The Women Are Worse Than The Men  From Irish Street Ballads, ed. Colm O' Lochlainn, 1952.  No tune given.
The Devil And The Farmer's Wife  Transcribed from a record?  No tune.
Tee Roo  US version, with tune.
Kellyburnbraes  Robert Burns' version, with tune.
Devil And The Farmer's Wife  US version, with tune.

In the Forum:

Killieburn Brae   From a Dubliners songbook.
Auld Carle   (No source specified.)
The women are worse than the men  Mostly discussion, includes another version of Kellyburn Braes.

There are versions at Lesley Nelson's  Child Ballads  site:

The Farmer's Curst Wife  (The Devil and the Farmer)
Child version A
Child version B

Bruce Olson has the text of the earliest known broadside version at his website:

A Pleasant new Ballad you here may behold, How the Devill, though subtle, was gull'd by a Scold.  "Printed at London for Henry Gosson, dwelling upon London-Bridge neare to the Gate". Stationers' Register, June 24, 1630.

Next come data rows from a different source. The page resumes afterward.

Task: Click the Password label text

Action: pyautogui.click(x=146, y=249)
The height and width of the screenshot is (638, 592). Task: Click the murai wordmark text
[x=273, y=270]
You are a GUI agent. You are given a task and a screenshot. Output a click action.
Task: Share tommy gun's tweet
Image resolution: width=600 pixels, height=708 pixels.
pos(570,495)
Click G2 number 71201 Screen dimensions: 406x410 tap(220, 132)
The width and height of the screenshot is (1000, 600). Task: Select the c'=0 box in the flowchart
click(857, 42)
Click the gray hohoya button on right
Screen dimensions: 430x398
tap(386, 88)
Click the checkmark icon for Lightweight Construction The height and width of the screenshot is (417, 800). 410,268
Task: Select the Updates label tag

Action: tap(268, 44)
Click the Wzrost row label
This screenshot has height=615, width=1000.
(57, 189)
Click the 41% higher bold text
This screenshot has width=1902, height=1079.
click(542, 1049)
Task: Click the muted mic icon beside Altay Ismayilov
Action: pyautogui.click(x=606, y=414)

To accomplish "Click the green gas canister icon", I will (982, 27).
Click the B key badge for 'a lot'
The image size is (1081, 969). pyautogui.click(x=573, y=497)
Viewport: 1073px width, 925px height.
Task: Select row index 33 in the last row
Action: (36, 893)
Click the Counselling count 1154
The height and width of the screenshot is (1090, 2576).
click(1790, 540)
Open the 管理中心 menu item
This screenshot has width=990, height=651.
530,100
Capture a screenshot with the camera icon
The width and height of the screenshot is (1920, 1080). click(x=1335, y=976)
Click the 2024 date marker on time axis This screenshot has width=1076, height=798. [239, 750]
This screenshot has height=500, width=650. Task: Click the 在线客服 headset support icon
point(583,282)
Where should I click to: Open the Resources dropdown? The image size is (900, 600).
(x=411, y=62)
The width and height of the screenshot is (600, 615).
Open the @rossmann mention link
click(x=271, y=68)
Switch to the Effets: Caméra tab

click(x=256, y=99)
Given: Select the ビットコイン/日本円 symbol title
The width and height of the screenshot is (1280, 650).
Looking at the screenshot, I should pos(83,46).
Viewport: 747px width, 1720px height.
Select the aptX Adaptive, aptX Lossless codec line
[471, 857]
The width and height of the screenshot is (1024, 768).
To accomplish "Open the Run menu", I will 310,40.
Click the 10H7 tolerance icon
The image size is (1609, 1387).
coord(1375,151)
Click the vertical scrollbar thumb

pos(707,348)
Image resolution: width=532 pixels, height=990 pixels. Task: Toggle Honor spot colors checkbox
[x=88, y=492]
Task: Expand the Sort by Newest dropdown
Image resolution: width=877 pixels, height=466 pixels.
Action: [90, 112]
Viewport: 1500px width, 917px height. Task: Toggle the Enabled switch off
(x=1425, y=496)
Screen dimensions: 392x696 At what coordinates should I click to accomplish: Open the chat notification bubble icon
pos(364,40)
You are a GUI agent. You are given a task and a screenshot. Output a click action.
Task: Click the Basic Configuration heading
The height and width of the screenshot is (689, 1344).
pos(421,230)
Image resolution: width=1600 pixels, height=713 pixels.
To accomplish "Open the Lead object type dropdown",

There is an entry at the  The Traditional Ballad Index:

The Farmer's Curst Wife

Other titles:

The Old Man under the Hill
The Devil and the Farmer's Wife
Give eare, my loving countrey-men
Old Lady and the Devil
The Farmer's Curst Wife
Little Devils
Randy Riley
The Old Woman and the Devil
The Farmer and the Devil
The Carle o' Killyburn Braes
The Battle Axe and the Devil

There are some broadside versions at  Bodleian Library Broadside Ballads:

The Devil in search of a wife  Printed between 1819 and 1844 by J. Pitts, 6 Great St. Andrew Street, Seven Dials, London.

A pleasant new ballad you here may behold, how the divel (through [sic] subtle) was guld by a scold  Printed between 1663 and 1674 for F. Coles, T. Vere, and J. Wright of London.

The Sussex farmer  Printed between 1819 and 1844 by J. Pitts, Toy and Marble Warehouse, 6 Great St. Andrew Street, Seven Dials, London.

These are large images.  The last is closest to the traditional versions.